■ Task details:
Restate each of the lines given below, word for word.

------------------------

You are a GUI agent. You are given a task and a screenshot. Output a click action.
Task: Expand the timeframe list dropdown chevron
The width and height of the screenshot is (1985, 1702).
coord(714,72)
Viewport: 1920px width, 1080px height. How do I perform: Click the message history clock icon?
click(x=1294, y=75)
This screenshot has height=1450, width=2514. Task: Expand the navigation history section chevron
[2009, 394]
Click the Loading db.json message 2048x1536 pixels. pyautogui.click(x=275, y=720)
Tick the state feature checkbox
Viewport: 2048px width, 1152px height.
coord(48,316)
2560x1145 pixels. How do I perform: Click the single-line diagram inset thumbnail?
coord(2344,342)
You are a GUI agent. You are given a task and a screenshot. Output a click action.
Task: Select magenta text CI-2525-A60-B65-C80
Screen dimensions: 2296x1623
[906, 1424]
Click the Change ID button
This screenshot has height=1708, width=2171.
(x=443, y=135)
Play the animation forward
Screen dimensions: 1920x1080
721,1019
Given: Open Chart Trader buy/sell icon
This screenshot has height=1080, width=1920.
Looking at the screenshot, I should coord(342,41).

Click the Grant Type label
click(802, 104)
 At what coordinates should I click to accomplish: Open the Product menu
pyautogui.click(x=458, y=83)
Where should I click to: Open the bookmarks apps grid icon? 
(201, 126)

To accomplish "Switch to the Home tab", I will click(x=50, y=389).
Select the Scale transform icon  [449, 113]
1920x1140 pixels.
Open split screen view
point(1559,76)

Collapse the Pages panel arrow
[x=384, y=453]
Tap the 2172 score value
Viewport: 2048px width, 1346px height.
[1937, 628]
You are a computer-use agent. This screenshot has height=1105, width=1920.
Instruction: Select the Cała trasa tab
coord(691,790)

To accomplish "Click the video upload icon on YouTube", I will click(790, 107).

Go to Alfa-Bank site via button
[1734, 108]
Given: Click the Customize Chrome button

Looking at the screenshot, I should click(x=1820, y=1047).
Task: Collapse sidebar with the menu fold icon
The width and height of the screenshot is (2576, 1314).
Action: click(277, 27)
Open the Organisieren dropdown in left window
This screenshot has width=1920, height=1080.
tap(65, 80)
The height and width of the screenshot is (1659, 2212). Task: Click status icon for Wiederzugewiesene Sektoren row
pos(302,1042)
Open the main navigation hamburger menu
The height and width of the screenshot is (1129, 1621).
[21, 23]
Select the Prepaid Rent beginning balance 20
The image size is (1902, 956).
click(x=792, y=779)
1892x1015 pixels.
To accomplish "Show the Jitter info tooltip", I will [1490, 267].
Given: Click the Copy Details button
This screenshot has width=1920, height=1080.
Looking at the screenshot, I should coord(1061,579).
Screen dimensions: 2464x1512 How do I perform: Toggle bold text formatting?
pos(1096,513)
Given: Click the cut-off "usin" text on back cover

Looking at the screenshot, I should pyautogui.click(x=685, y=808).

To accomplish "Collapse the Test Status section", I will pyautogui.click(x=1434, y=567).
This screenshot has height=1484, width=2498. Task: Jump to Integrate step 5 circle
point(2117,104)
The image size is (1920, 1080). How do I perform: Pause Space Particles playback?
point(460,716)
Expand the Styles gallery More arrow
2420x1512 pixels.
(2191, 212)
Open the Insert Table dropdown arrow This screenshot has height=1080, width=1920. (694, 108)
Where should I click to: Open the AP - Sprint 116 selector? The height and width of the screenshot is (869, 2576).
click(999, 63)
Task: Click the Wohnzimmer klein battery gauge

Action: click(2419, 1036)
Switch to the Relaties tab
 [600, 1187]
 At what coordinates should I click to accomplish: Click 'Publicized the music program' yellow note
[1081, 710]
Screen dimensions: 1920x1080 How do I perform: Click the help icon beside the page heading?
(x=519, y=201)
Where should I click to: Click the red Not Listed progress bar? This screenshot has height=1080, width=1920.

------------------------

■ Response to the exercise:
You are a GUI agent. You are given a task and a screenshot. Output a click action.
Task: Expand the timeframe list dropdown chevron
The width and height of the screenshot is (1985, 1702).
coord(714,72)
Viewport: 1920px width, 1080px height. How do I perform: Click the message history clock icon?
click(x=1294, y=75)
This screenshot has height=1450, width=2514. Task: Expand the navigation history section chevron
[2009, 394]
Click the Loading db.json message 2048x1536 pixels. pyautogui.click(x=275, y=720)
Tick the state feature checkbox
Viewport: 2048px width, 1152px height.
coord(48,316)
2560x1145 pixels. How do I perform: Click the single-line diagram inset thumbnail?
coord(2344,342)
You are a GUI agent. You are given a task and a screenshot. Output a click action.
Task: Select magenta text CI-2525-A60-B65-C80
Screen dimensions: 2296x1623
[906, 1424]
Click the Change ID button
This screenshot has height=1708, width=2171.
(x=443, y=135)
Play the animation forward
Screen dimensions: 1920x1080
721,1019
Given: Open Chart Trader buy/sell icon
This screenshot has height=1080, width=1920.
Looking at the screenshot, I should coord(342,41).

Click the Grant Type label
click(802, 104)
 At what coordinates should I click to accomplish: Open the Product menu
pyautogui.click(x=458, y=83)
Where should I click to: Open the bookmarks apps grid icon? 
(201, 126)

To accomplish "Switch to the Home tab", I will click(x=50, y=389).
Select the Scale transform icon  [449, 113]
1920x1140 pixels.
Open split screen view
point(1559,76)

Collapse the Pages panel arrow
[x=384, y=453]
Tap the 2172 score value
Viewport: 2048px width, 1346px height.
[1937, 628]
You are a computer-use agent. This screenshot has height=1105, width=1920.
Instruction: Select the Cała trasa tab
coord(691,790)

To accomplish "Click the video upload icon on YouTube", I will click(790, 107).

Go to Alfa-Bank site via button
[1734, 108]
Given: Click the Customize Chrome button

Looking at the screenshot, I should click(x=1820, y=1047).
Task: Collapse sidebar with the menu fold icon
The width and height of the screenshot is (2576, 1314).
Action: click(277, 27)
Open the Organisieren dropdown in left window
This screenshot has width=1920, height=1080.
tap(65, 80)
The height and width of the screenshot is (1659, 2212). Task: Click status icon for Wiederzugewiesene Sektoren row
pos(302,1042)
Open the main navigation hamburger menu
The height and width of the screenshot is (1129, 1621).
[21, 23]
Select the Prepaid Rent beginning balance 20
The image size is (1902, 956).
click(x=792, y=779)
1892x1015 pixels.
To accomplish "Show the Jitter info tooltip", I will [1490, 267].
Given: Click the Copy Details button
This screenshot has width=1920, height=1080.
Looking at the screenshot, I should coord(1061,579).
Screen dimensions: 2464x1512 How do I perform: Toggle bold text formatting?
pos(1096,513)
Given: Click the cut-off "usin" text on back cover

Looking at the screenshot, I should pyautogui.click(x=685, y=808).

To accomplish "Collapse the Test Status section", I will pyautogui.click(x=1434, y=567).
This screenshot has height=1484, width=2498. Task: Jump to Integrate step 5 circle
point(2117,104)
The image size is (1920, 1080). How do I perform: Pause Space Particles playback?
point(460,716)
Expand the Styles gallery More arrow
2420x1512 pixels.
(2191, 212)
Open the Insert Table dropdown arrow This screenshot has height=1080, width=1920. (694, 108)
Where should I click to: Open the AP - Sprint 116 selector? The height and width of the screenshot is (869, 2576).
click(999, 63)
Task: Click the Wohnzimmer klein battery gauge

Action: click(2419, 1036)
Switch to the Relaties tab
 [600, 1187]
 At what coordinates should I click to accomplish: Click 'Publicized the music program' yellow note
[1081, 710]
Screen dimensions: 1920x1080 How do I perform: Click the help icon beside the page heading?
(x=519, y=201)
Where should I click to: Click the red Not Listed progress bar? This screenshot has height=1080, width=1920.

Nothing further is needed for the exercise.